The world has become increasingly complex in recent decades. It is becoming increasingly difficult to control our present. Simple solutions are no longer valid and the belief in the so-called grand narratives has been lost under postmodernity. There is a lack of narratives that make it possible to find our place in the world and to act in it. We no longer feel in a position to understand the world in all its complexity and to act within it.
Folk-political thinking is a reaction to this powerlessness. Folk politics reacts to the increasing complexity of the world by declaring this complexity to be its opponent. She says: “We must break down the complexity of the world to a level that allows us to understand it again and act effectively within it.
Beyond Folk Politics
We must vehemently oppose the Folk-Political mindset — the challenges of our time demand that we act globally and in a coordinated manner. Take climate change, for example.
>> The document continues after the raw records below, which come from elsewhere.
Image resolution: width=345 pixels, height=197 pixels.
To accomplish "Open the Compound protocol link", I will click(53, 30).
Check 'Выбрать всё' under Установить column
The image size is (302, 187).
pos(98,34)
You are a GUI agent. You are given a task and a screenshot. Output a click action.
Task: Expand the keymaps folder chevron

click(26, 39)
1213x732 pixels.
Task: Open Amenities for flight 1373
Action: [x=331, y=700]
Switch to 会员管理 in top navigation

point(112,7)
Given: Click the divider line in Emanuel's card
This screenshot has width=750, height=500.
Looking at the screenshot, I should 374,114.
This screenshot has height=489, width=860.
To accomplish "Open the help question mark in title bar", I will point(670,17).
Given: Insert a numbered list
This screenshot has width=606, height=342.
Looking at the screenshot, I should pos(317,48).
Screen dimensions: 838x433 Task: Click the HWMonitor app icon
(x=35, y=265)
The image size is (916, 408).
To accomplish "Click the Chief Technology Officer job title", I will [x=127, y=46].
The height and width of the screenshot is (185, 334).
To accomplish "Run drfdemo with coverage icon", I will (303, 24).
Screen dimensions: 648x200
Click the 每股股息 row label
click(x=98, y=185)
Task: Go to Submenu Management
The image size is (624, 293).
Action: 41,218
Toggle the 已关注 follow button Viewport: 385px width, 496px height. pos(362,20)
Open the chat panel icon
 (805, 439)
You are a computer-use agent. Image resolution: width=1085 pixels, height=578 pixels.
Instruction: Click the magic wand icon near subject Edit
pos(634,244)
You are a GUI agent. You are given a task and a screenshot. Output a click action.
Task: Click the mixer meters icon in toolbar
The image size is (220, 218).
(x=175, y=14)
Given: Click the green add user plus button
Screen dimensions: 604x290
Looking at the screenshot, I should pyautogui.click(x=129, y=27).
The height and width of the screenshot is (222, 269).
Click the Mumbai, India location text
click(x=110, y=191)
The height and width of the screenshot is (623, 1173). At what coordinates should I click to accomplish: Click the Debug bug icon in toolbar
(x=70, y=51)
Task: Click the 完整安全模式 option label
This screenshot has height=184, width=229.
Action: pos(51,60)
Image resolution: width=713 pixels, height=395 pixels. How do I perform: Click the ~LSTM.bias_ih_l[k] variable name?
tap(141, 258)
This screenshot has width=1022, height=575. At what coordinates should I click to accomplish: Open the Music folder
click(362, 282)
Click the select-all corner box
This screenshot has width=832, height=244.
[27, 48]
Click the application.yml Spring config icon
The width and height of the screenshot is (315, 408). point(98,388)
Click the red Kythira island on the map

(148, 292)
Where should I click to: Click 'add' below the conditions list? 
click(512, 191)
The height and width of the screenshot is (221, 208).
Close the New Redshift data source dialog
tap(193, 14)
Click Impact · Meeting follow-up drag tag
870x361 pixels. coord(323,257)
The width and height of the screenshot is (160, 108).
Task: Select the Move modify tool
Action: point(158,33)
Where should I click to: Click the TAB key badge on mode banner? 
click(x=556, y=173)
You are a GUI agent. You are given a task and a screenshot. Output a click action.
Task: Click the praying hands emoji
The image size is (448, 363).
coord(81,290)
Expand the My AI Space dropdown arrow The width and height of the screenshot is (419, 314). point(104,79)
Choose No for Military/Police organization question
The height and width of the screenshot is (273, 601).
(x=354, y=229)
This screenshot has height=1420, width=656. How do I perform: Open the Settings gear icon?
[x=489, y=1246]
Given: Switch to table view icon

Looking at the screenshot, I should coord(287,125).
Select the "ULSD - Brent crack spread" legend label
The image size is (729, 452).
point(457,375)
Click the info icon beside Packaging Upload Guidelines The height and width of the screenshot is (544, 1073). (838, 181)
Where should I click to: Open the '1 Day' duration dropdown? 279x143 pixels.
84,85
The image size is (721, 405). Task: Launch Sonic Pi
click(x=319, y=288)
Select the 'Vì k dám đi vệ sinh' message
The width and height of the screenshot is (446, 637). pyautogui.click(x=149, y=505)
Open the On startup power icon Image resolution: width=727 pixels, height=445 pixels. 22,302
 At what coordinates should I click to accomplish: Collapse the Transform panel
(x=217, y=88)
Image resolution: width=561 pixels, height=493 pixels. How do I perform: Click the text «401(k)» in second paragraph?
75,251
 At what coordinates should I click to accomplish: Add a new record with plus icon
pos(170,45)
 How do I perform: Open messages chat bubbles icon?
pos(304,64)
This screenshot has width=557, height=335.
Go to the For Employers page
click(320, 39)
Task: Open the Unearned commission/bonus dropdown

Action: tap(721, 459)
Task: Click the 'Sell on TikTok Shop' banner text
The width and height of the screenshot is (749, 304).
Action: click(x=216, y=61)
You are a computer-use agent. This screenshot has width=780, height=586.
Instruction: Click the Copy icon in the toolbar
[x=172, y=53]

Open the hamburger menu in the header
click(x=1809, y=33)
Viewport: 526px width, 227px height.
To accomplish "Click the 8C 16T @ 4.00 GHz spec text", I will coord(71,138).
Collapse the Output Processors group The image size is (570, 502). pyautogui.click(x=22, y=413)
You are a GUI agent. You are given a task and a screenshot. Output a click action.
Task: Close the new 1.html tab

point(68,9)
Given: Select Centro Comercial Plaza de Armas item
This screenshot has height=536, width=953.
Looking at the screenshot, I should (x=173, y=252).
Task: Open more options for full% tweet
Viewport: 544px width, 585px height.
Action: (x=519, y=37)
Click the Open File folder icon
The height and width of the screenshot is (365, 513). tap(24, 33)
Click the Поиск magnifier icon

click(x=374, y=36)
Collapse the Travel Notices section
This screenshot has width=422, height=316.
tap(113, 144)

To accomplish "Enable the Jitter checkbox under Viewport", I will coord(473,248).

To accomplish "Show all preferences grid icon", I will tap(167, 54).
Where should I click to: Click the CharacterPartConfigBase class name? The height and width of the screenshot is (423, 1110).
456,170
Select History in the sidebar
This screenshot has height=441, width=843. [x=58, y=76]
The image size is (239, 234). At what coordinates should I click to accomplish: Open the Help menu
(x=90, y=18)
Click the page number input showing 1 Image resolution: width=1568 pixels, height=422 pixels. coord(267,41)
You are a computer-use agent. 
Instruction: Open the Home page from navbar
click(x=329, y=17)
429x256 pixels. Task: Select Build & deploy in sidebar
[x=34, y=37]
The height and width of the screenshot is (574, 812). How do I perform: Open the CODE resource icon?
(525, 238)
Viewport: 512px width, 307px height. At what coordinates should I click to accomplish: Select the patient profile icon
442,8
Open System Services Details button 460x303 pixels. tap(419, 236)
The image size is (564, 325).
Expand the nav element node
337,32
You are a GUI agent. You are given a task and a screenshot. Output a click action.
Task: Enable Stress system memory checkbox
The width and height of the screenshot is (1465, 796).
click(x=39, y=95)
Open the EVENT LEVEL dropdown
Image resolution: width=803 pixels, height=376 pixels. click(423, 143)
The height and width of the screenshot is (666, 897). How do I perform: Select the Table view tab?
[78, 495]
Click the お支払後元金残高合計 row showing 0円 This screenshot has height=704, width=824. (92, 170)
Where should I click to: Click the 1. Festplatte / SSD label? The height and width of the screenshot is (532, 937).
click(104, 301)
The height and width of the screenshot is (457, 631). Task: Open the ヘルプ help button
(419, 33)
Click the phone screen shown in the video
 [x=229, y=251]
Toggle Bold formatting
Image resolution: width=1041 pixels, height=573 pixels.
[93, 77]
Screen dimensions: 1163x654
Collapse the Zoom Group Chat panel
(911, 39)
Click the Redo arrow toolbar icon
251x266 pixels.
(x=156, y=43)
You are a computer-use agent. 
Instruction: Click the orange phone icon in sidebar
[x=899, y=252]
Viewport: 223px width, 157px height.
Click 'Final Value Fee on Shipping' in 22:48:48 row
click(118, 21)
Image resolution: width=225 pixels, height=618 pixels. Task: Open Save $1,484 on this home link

Or our need for a reasonable and fair economic system. We can not solve those issues without a high degree of technical, scientific and, above all, social development.
To accept a folk-political way of thinking therefore also means to concede defeat. And in our present situation defeat means to be content with a global climate catastrophe. This implication is immediately recognised by most people who have not been socialised in a left-wing environment. For outsiders folk politics is therefore hardly convincing: Who likes to be on the side of the losers?
However, we do not believe that the left-wing project is doomed to failure. We are firmly convinced that another future is possible. And that is precisely why we have to change our tactics and strategies.
Our task must be to modernise left-wing politics. This requires confrontation with complexity. So we need to find new ways to navigate our complex world. Our project must not be a project of retreat. Instead, we have to fight to do justice to the situation in which we find ourselves. To break with Folk Politics, we need a Promethean Politics of the Future.